Tiros na humanidade

ALBERTO OLIVEIRA – JORNALISTA

Os tiros disparados na noite luminosa de Paris ferem a humanidade, são uma ameaça à liberdade dos indivíduos – independente de sua nacionalidade, raça ou credo -, à igualdade entre os povos, à fraternidade que deveria unir a todos.

Os sinos que dobrarão nas históricas catedrais parisienses pelos mais de 100 mortos estarão, sim, tocando por todos os cidadãos do mundo livre. O 13 de novembro francês – como o 11 de setembro norte-americano – precisará ser lembrado sempre, para que se consiga perceber a que ponto pode chegar a barbárie, alimentada por argumentos incompatíveis com a civilização, e o quanto devemos nos esforçar para impedi-la.

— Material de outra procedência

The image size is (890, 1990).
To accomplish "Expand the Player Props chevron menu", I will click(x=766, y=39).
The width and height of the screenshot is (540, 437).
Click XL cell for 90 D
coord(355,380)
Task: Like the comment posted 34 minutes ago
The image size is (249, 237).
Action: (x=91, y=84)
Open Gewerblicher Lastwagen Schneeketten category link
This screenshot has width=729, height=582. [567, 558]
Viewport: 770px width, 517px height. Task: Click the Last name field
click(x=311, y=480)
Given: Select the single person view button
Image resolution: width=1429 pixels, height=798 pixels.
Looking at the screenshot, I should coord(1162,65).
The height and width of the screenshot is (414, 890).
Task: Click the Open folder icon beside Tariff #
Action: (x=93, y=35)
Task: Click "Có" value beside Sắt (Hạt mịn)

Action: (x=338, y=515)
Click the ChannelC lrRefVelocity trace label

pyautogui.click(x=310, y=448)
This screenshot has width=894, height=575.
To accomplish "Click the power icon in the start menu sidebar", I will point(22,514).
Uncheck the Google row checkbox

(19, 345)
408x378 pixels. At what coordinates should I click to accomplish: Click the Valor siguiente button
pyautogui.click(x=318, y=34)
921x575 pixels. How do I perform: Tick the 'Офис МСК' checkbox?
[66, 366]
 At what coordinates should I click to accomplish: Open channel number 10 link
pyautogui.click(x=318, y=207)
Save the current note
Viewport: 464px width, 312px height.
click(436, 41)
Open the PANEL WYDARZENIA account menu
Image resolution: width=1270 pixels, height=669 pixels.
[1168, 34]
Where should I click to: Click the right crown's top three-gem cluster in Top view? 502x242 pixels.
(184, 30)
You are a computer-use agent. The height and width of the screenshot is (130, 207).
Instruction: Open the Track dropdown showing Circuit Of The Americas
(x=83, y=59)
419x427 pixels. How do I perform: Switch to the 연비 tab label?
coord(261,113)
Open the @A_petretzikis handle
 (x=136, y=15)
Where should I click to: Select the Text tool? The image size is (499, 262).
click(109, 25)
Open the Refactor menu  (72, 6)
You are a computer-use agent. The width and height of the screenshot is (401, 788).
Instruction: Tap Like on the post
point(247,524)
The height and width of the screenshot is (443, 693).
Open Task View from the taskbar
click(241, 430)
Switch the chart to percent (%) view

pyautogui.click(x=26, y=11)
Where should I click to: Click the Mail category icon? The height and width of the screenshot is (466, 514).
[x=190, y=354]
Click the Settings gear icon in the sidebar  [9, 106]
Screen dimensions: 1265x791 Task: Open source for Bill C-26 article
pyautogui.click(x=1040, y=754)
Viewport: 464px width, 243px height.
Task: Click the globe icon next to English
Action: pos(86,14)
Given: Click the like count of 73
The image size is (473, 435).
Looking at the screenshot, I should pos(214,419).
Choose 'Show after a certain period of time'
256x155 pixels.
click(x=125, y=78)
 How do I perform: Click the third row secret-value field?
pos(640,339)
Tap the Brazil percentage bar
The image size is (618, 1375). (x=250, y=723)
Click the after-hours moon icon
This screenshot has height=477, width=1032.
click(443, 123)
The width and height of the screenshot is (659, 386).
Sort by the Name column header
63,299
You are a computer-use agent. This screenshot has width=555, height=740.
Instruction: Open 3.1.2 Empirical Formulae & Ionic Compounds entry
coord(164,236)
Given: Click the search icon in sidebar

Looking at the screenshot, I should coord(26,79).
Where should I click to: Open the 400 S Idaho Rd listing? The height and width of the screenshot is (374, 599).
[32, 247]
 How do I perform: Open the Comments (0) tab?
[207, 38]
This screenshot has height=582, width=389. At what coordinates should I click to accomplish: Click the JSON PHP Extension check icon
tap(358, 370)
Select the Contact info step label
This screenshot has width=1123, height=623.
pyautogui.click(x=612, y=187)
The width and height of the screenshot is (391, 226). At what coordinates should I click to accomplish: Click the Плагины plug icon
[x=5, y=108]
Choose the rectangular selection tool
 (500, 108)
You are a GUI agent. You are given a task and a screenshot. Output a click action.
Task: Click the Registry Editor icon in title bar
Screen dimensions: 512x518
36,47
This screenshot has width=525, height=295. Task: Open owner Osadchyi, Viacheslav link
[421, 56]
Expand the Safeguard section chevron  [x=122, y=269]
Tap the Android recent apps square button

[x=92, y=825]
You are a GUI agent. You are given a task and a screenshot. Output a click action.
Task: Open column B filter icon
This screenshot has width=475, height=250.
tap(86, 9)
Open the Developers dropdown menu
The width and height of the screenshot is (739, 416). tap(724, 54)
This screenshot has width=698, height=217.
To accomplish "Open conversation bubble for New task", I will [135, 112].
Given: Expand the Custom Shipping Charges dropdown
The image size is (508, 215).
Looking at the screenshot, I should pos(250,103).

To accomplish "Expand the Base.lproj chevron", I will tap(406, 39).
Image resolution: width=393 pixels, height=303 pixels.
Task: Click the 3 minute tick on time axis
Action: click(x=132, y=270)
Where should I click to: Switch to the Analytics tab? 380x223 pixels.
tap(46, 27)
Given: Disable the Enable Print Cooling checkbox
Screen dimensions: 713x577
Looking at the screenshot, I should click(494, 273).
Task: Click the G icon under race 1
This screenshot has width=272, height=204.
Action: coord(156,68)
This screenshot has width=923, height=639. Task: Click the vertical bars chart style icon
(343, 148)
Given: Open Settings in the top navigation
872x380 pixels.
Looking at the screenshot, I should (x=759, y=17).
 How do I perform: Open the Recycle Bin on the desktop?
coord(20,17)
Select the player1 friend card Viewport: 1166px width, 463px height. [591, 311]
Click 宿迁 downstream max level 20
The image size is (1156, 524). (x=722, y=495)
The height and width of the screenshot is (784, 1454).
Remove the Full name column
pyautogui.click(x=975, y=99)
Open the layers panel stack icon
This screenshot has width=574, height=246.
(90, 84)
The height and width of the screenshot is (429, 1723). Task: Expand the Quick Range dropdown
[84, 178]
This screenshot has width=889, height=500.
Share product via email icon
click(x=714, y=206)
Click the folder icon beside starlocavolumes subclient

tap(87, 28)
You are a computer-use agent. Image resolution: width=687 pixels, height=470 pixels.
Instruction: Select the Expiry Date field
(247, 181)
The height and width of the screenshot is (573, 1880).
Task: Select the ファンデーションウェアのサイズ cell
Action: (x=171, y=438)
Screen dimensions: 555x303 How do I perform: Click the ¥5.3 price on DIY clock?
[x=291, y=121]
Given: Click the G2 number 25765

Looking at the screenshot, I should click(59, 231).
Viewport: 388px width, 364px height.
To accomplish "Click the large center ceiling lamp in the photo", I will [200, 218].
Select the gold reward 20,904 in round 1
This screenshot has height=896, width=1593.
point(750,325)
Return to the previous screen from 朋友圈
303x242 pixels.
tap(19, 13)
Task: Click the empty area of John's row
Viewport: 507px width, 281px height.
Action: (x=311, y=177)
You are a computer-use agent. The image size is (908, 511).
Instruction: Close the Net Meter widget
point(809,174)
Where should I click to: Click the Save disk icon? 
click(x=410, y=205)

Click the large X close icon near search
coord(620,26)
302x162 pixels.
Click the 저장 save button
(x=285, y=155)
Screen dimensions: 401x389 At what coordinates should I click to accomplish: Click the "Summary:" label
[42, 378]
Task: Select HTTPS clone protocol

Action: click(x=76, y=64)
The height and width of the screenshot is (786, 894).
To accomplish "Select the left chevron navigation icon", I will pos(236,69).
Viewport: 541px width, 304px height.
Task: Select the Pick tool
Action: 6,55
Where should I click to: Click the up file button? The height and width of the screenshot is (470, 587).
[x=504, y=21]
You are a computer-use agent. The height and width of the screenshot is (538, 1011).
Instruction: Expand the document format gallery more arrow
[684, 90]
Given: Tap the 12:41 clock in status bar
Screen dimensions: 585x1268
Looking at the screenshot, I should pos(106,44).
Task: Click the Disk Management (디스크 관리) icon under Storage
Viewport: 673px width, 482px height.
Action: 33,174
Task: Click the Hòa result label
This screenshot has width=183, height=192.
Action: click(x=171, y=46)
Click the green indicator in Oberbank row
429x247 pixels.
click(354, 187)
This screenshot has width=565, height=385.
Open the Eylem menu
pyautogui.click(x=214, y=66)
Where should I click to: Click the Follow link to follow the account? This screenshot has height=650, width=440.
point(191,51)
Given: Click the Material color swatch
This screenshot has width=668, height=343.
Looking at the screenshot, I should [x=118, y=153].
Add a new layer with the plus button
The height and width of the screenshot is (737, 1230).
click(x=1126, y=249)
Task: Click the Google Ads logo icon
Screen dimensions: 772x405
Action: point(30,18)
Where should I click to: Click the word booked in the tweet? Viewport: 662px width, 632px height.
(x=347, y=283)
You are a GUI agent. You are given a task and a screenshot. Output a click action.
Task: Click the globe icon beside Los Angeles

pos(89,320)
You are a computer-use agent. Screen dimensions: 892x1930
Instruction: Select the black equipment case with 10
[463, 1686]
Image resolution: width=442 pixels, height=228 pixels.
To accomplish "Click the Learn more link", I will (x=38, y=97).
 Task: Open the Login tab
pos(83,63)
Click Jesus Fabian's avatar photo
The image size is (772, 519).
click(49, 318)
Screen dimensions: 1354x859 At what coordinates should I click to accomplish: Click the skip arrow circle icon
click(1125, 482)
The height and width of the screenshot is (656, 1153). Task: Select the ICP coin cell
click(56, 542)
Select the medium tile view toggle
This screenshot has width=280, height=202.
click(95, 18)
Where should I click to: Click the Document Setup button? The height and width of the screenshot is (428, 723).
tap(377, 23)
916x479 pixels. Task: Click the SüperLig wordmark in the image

Nunca o terror conseguiu curvar o homem e certamente não serão os estilhaços de Paris, o barulho dos tiros em Paris, o horror que se abateu sobre parisienses e visitantes que irão ferir de morte o avanço dos ideais de democracia, que implantarão sobre os povos o totalitarismo, o obscurantismo, ou trarão de volta as trevas da Idade Média.

Promoveu-se um banho de sangue, fez-se uma carnificina – desenho acabado da estupidez – nas ruas de uma cidade mundialmente conhecida por abrigar exemplos incontáveis da genialidade humana – no campo das artes e da arquitetura, por exemplo. Tentou-se transformar em túmulo uma cidade que “é uma festa” – na expressão imortal do escritor Ernest Hemingway -, mas não se apaga a tiros a chama que anima a liberdade dos povos.

O clarão provocado pelos disparos na noite da chamada cidade-luz iluminou o mundo, e logo reações de horror, de rejeição à insensatez levada a seu grau extremo sacudiram as redes sociais. Problemas pessoais foram esquecidos, dificuldades colocadas temporariamente de lado, para que se pudesse mostrar que não, o mundo não irá se curvar às balas do terror. Em lugar de fragilizar os povos ele servirá para uni-los em torno do objetivo comum: o de uma sociedade onde se possa viver com liberdade, igualdade e fraternidade.